§ The exercise:
Copy out the records from the line with "The width and" up to and including the last line, with "gear" changed to "cog" and everything else left as it is. Leave the pictures out.

§ Exercise input:
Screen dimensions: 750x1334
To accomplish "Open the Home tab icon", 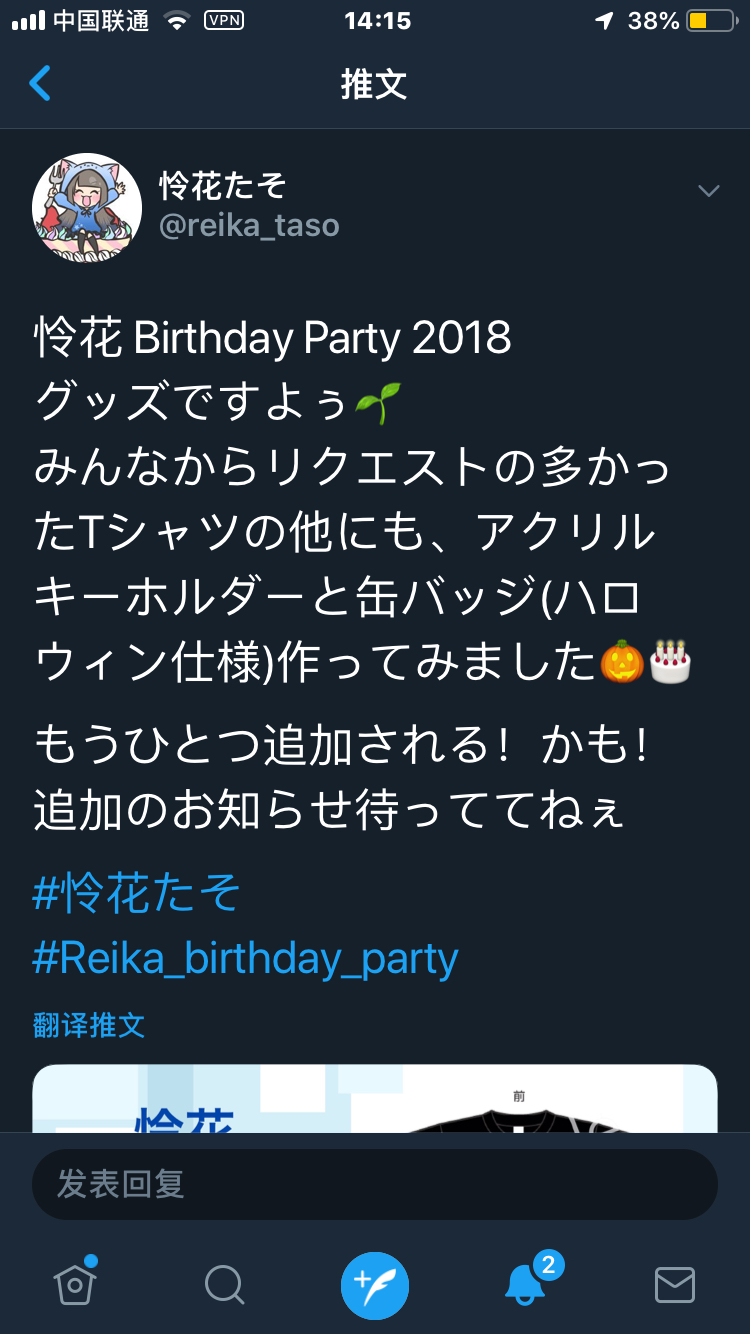I will (75, 1284).
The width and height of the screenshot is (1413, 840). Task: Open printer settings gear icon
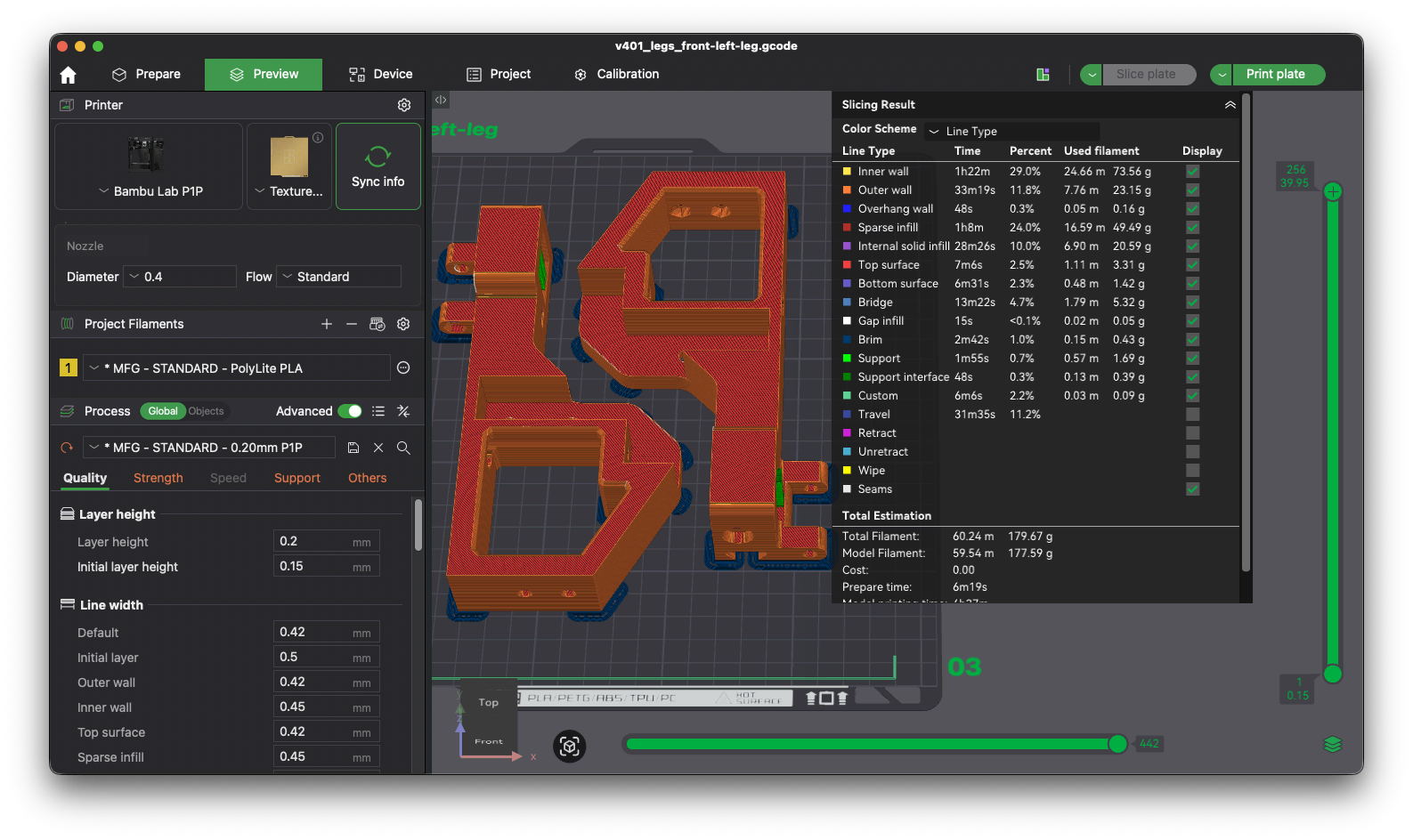click(404, 105)
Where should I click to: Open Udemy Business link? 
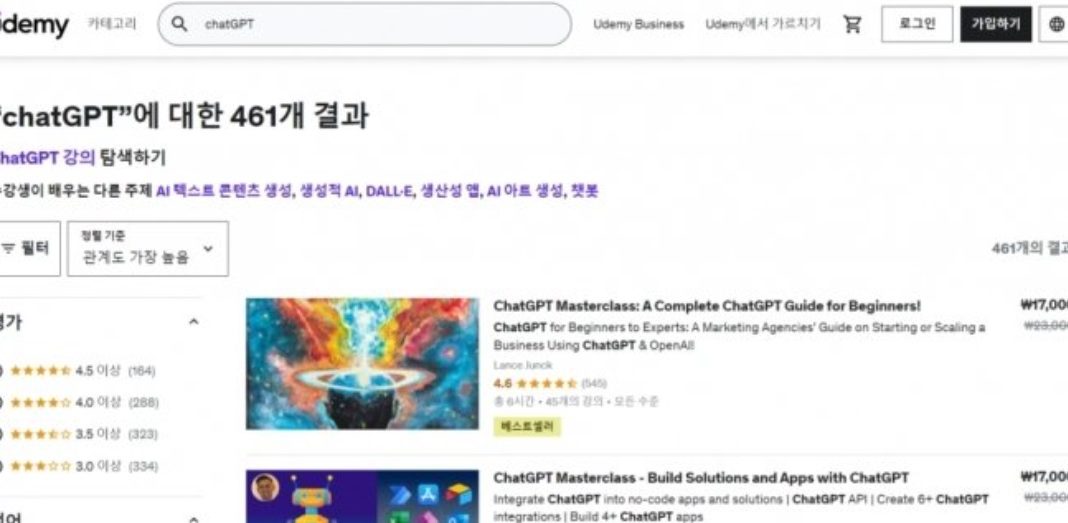(638, 25)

§ Task answer:
The width and height of the screenshot is (1413, 840). Task: Open printer settings cog icon
click(404, 105)
Where should I click to: Open Udemy Business link? 
(638, 25)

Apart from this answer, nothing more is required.